■ **Text segment**
---*---

As a point of departure, this chapter identified an emerging trend in State practice that increasingly employs due diligence obligations in home State law to foster human rights in particular and, to a lesser degree, environmental protection in transnational value chains. The various legislative approaches taken in several jurisdictions have been strongly influenced by the HRDD concept outlined in the UNGPs’ ‘second pillar’. This is not overly surprising given that the UNGPs’ non-binding ‘second pillar’ can, to a certain extent, be regarded as a blueprint for this type of legislation. Current efforts focused on due diligence have led to two categories of related legislation emerging: Comprehensive concepts try to tackle all, or at least most, of the human rights issues of concern while also, at times, extending to environmental issues through the use of a single, comprehensive set of due diligence rules without limiting the scope to specific industries, stages of a value chain or objects of protection. The most prominent examples of this type of legislation are the French ‘Duty of Vigilance Act’ (2017) and the German ‘Supply Chain Due Diligence Act’ (2021). Isolated approaches, in contrast, tackle only certain and rather limited sustainability issues in settings sometimes confined to a specific industry, a particular stage of a value chain or with a limited number of objects of protection.

This chapter has explored how environmental due diligence can be designed in a home State’s national law de lege ferenda. It focused on four issues: its scope in value chains, its material scope, its enforcement by means of civil liability, and legal objections relating to its potential ‘extraterritorial’ impact.

While the ‘horizontal scope’ of due diligence should cover, as a general rule, a company’s entire value chain including its downstream parts, it must be limited in some way to adhere to the principle of proportionality. Two different models were discussed as viable options in this regard: A ‘graduated model’, which would define fixed levels of involvement (e.g. own causation, contribution, direct link) and, as a consequence, trigger different legal consequences. The second option is a ‘sliding model’ where the degree of a company’s involvement would limit its due diligence in a more flexible manner using an ‘adequacy’ or ‘appropriateness’ criterion. Relevant factors to determine ‘adequacy’ here could include, inter alia, the duty bearer’s proximity to and leverage over the entity directly causing harm in its value chain. The discussion of these models also highlighted that they are not mutually exclusive and their combination is possible.

Particular attention should be given to the design of EDD’s material scope. In this regard, the standard approach to legislating HRDD should not simply be ‘copy-pasted’ to environmental due diligence. HRDD’s material scope is typically defined by at least implicitly referencing the internationally accepted canon of human rights treaties. While it is possible to reference international environmental treaties to describe some elements of EDD’s material scope, as a stand-alone approach this would fall short of what is necessary to provide comprehensive environmental protection. This is due to the lack of a sufficiently wide-ranging and internationally accepted canon of environmental treaties that deal with all, or at least most, of the pertinent environmental issues that may occur in transnational value chains. Therefore, designing EDD’s material scope comprehensively requires a somewhat more nuanced approach.

---*---

■ **Stated exercise 1**
Answer these questions from the text on environmental due diligence:
(a) Which two laws are named as the most prominent examples of comprehensive due diligence legislation?
(b) What four issues did the chapter focus on?
(c) What criterion does the "sliding model" use to limit a company's due diligence?
■ **Stated exercise 2**
Write out the passage of the text on environmental due diligence between "This chapter has" and "potential ‘extraterritorial’ impact.", inclusive.

■ **Dataset content**
---*---

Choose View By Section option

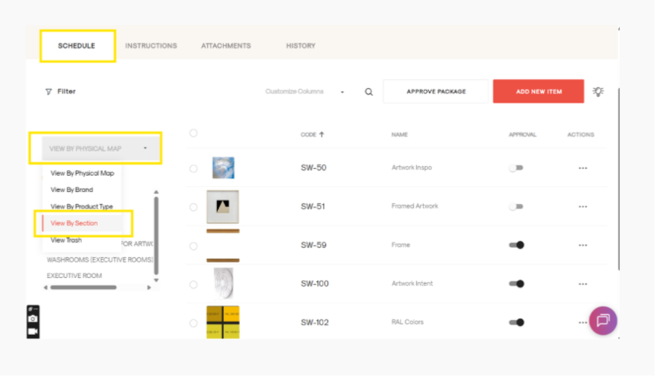click(74, 223)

---*---

■ **Result 1**
(a) The French "Duty of Vigilance Act" (2017) and the German "Supply Chain Due Diligence Act" (2021).
(b) Its scope in value chains, its material scope, its enforcement by means of civil liability, and legal objections relating to its potential "extraterritorial" impact.
(c) An "adequacy" or "appropriateness" criterion.

■ **Result 2**
This chapter has explored how environmental due diligence can be designed in a home State’s national law de lege ferenda. It focused on four issues: its scope in value chains, its material scope, its enforcement by means of civil liability, and legal objections relating to its potential ‘extraterritorial’ impact.